Beer and other alcoholic beverages have been prohibited from being sold inside stadiums since 2008 after an agreement was made between the federal prosecutor’s office and CBF (Brazilian Football Confederation) with the objective of curbing fan violence during games.
“We have to stop with the hypocrisy,” said Representative Wanderson Nogueira, one of the authors of the bill during the voting session on Wednesday.
“Around the stadiums there is (illegal) sale and consumption of beer and fans may enter the arena already drunk. During the World Cup which took place in our country and beer was sold there was no significant (violence) factor pegged to the sale of beer.” According to Nogueira the losers with the prohibition of beer sale at stadiums are the football clubs, which are facing economic crisis and are not getting these revenues.
During the 2014 World Cup one of the requirements imposed on the country by FIFA was that beer was sold in all stadiums holding the Games.

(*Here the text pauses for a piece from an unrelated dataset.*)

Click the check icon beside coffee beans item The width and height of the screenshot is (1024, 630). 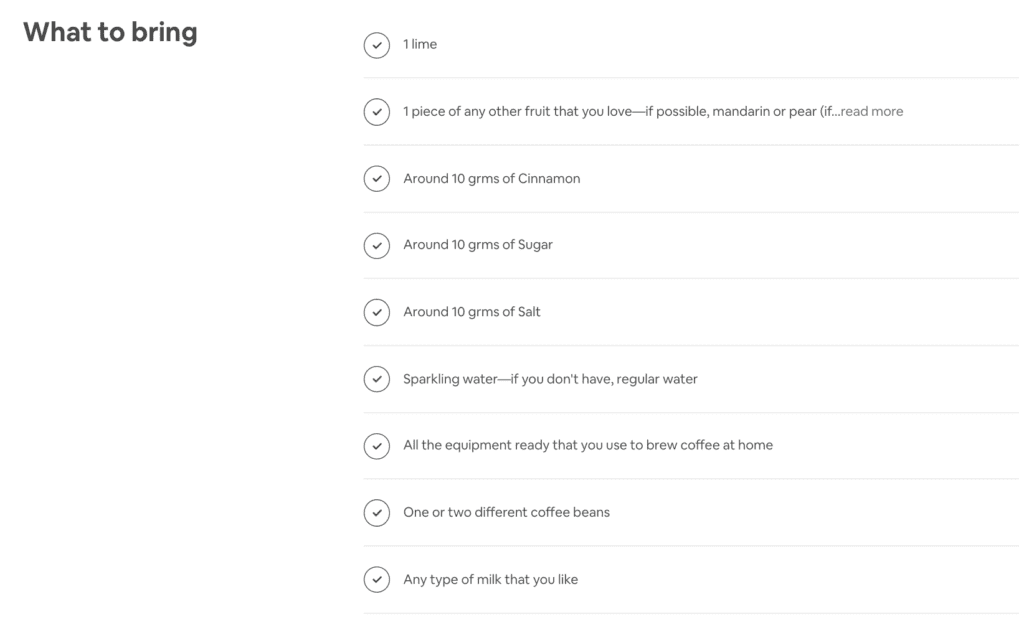click(x=377, y=512)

No major incident of violence where alcohol was a major contributing factor was reported during the month-long event.
Rio de Janeiro’s governor, Luiz Fernando Pezão will now have fifteen days to sanction or veto the bill. If the bill is sanctioned beer will be sold in plastic cups inside the stadium throughout the game. Educational messages about alcohol consumption will also have to be transmitted at the events. The bill, however, does not mention the authorization for beer to be sold outside the stadium.